Aim of the task: From the first line of the data below through the line bearing "Werkzeug und Zubehör (121, 822)", reproduce each line exactly; do not include pictures.

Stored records
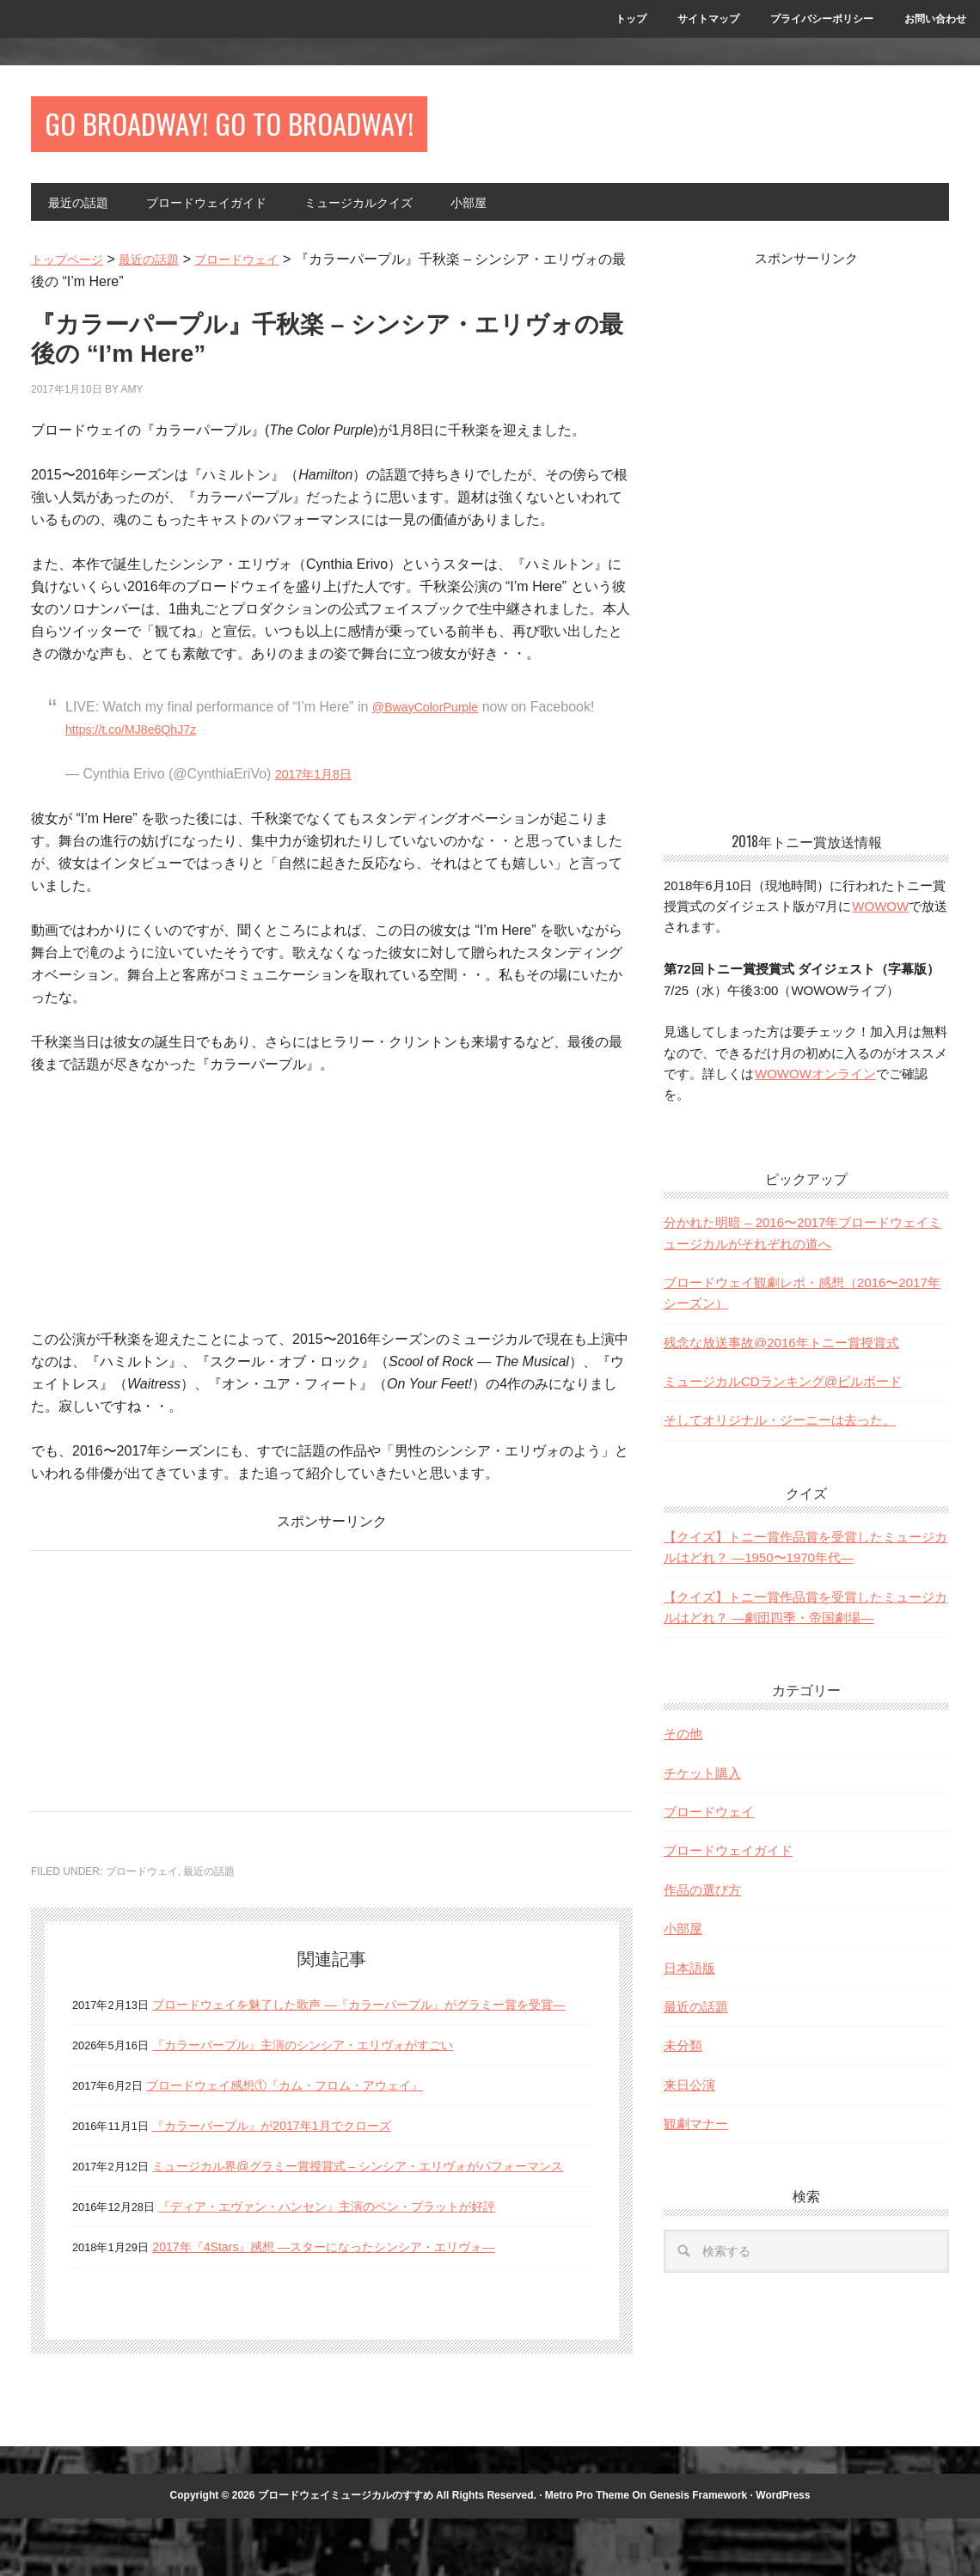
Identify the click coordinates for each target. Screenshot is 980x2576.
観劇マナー (696, 2136)
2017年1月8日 (318, 786)
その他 (683, 1746)
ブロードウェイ (142, 1884)
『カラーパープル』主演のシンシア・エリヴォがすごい (324, 2079)
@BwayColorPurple (432, 719)
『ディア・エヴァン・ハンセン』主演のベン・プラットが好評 (350, 2263)
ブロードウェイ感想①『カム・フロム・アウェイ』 (304, 2120)
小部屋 (683, 1941)
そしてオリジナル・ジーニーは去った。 (780, 1433)
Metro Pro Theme (587, 2553)
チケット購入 (702, 1786)
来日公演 (689, 2098)
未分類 (683, 2058)
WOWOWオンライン (815, 1086)
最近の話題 (209, 1884)
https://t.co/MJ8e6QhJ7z (207, 742)
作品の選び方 (702, 1902)
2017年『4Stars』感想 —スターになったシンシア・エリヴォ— (347, 2304)
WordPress (783, 2553)
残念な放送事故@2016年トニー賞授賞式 (781, 1355)
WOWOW (880, 919)
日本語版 (689, 1981)
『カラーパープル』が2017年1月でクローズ (288, 2160)
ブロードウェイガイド (728, 1864)
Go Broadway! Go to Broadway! (310, 130)
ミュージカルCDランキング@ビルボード (783, 1394)
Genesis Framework (698, 2553)
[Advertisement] (175, 1689)
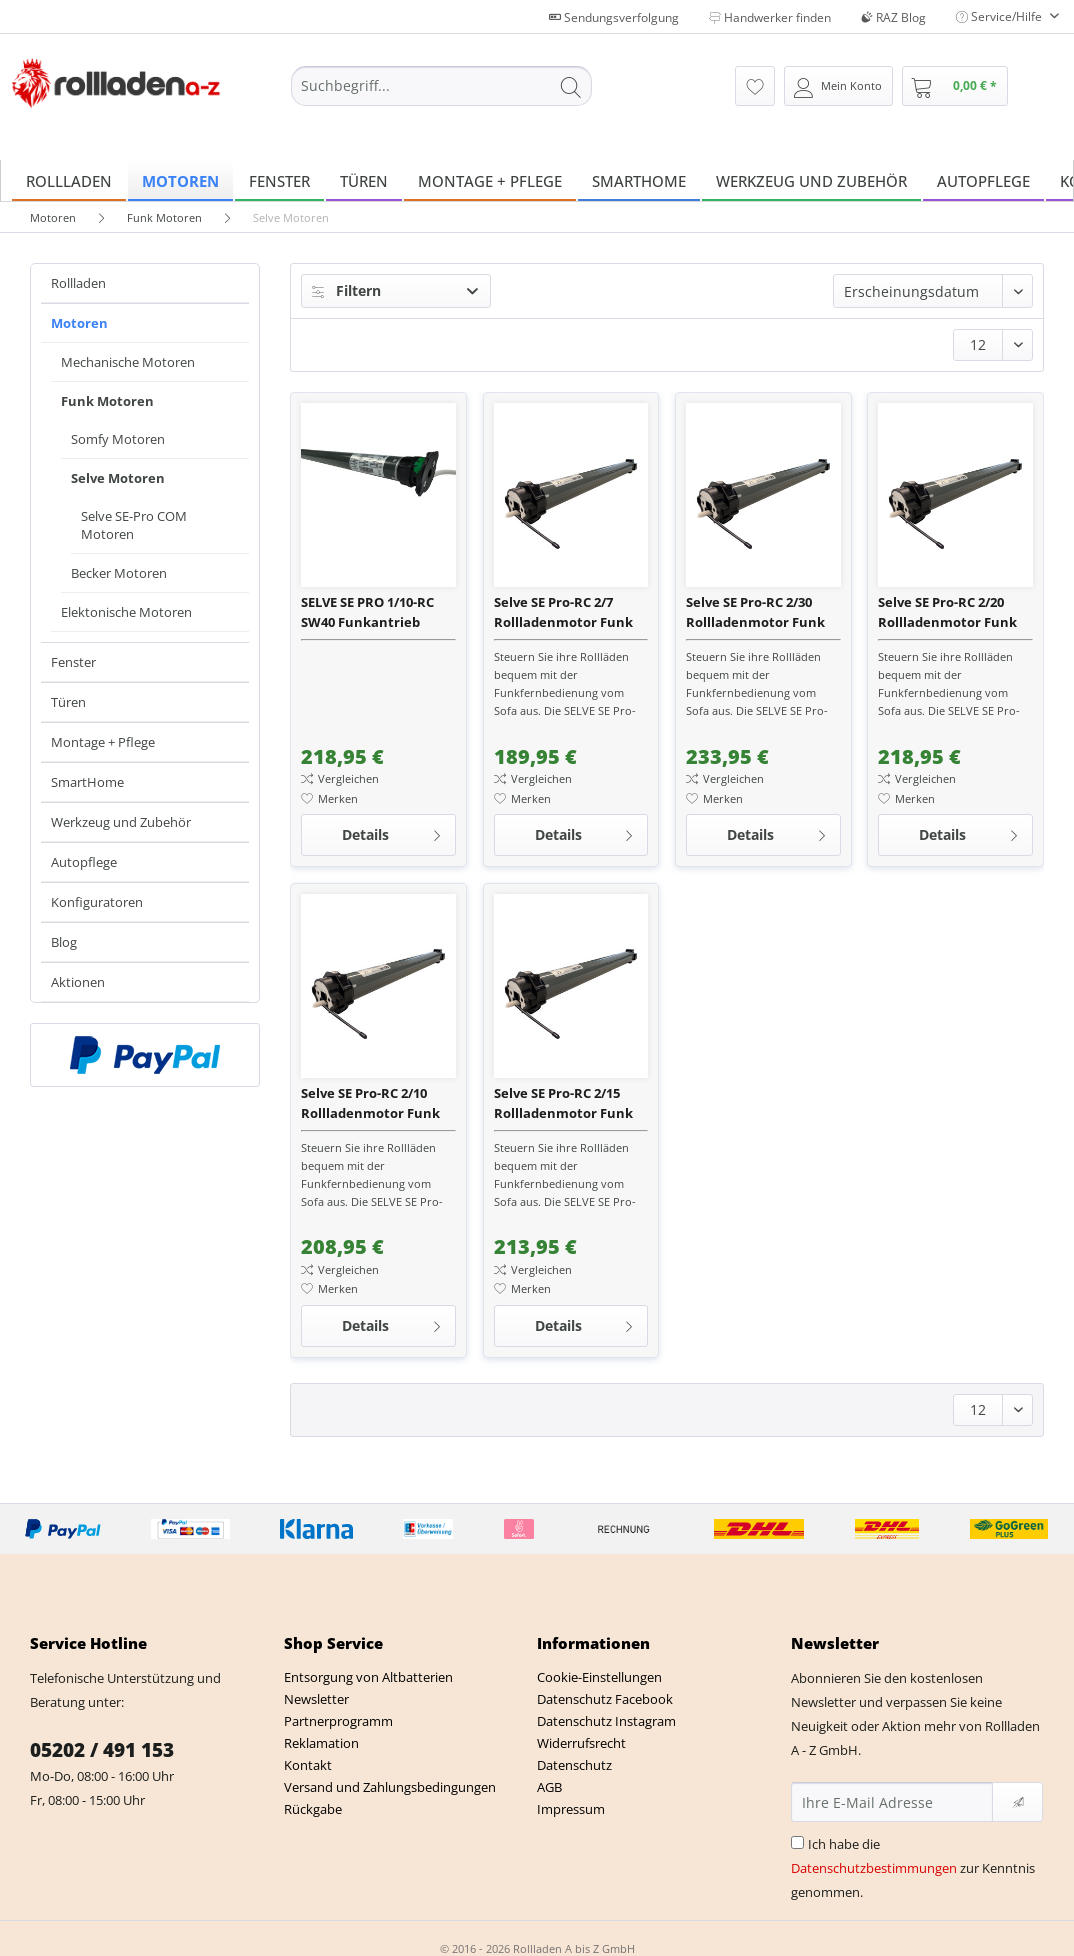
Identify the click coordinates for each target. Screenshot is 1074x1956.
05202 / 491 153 (102, 1750)
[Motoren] (180, 180)
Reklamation (321, 1743)
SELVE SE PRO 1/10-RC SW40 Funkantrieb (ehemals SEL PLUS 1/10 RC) (375, 612)
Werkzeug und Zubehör (121, 822)
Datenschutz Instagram (606, 1721)
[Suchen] (571, 86)
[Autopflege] (983, 180)
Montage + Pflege (103, 742)
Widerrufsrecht (581, 1743)
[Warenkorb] (955, 86)
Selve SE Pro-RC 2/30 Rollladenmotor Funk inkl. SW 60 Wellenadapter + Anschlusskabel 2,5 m (755, 612)
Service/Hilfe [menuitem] (1000, 16)
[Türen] (364, 180)
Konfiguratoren (97, 902)
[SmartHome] (639, 180)
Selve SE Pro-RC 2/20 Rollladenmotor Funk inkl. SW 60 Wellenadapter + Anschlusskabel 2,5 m (947, 612)
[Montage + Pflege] (490, 180)
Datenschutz (574, 1765)
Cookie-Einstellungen (599, 1677)
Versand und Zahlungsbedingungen (390, 1787)
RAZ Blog (893, 17)
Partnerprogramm (338, 1721)
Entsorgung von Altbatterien (368, 1677)
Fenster (73, 662)
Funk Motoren (107, 401)
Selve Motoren (118, 478)
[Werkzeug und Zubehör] (811, 180)
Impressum (571, 1809)
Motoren (79, 323)
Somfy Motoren (118, 439)
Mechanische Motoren (128, 362)
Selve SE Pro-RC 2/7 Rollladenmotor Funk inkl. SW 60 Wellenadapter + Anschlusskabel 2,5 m (563, 612)
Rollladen (78, 283)
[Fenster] (279, 180)
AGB (549, 1787)
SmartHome (87, 782)
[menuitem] (441, 95)
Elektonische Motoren (126, 612)
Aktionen (78, 982)
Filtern (346, 290)
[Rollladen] (69, 180)
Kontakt (308, 1765)
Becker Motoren (119, 573)
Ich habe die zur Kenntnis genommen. (913, 1868)
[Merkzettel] (755, 86)
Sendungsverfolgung (614, 17)
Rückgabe (313, 1809)
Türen (68, 702)
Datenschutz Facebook (605, 1699)
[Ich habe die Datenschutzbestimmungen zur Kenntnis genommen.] (797, 1842)
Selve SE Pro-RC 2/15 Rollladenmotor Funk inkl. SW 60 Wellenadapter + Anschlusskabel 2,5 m (563, 1103)
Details (392, 831)
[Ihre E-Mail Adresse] (892, 1802)
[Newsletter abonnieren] (1017, 1802)
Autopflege (84, 862)
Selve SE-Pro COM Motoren (134, 525)
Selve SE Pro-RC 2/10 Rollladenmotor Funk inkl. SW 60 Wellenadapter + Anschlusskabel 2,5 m (370, 1103)
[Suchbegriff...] (441, 86)
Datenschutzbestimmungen (874, 1868)
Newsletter (316, 1699)
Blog (64, 942)
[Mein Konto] (838, 86)
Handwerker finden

Result for this task:
Identify the click coordinates for each target. Screenshot is 980x2576.
観劇マナー (696, 2136)
2017年1月8日 (318, 786)
その他 (683, 1746)
ブロードウェイ (142, 1884)
『カラーパープル』主演のシンシア・エリヴォがすごい (324, 2079)
@BwayColorPurple (432, 719)
『ディア・エヴァン・ハンセン』主演のベン・プラットが好評 (350, 2263)
ブロードウェイ感想①『カム・フロム・アウェイ』 (304, 2120)
小部屋 (683, 1941)
そしてオリジナル・ジーニーは去った。 (780, 1433)
Metro Pro Theme (587, 2553)
チケット購入 (702, 1786)
来日公演 (689, 2098)
未分類 (683, 2058)
WOWOWオンライン (815, 1086)
最近の話題 (209, 1884)
https://t.co/MJ8e6QhJ7z (207, 742)
作品の選び方 (702, 1902)
2017年『4Stars』感想 —スターになったシンシア・エリヴォ— (347, 2304)
WordPress (783, 2553)
残念な放送事故@2016年トニー賞授賞式 (781, 1355)
WOWOW (880, 919)
日本語版 (689, 1981)
『カラーパープル』が2017年1月でクローズ (288, 2160)
ブロードウェイガイド (728, 1864)
Go Broadway! Go to Broadway! (310, 130)
ミュージカルCDランキング@ビルボード (783, 1394)
Genesis Framework (698, 2553)
[Advertisement] (175, 1689)
Identify the click coordinates for each target. Screenshot is 1074x1956.
05202 / 491 153 (102, 1750)
[Motoren] (180, 180)
Reklamation (321, 1743)
SELVE SE PRO 1/10-RC SW40 Funkantrieb (ehemals SEL PLUS 1/10 RC) (375, 612)
Werkzeug und Zubehör (121, 822)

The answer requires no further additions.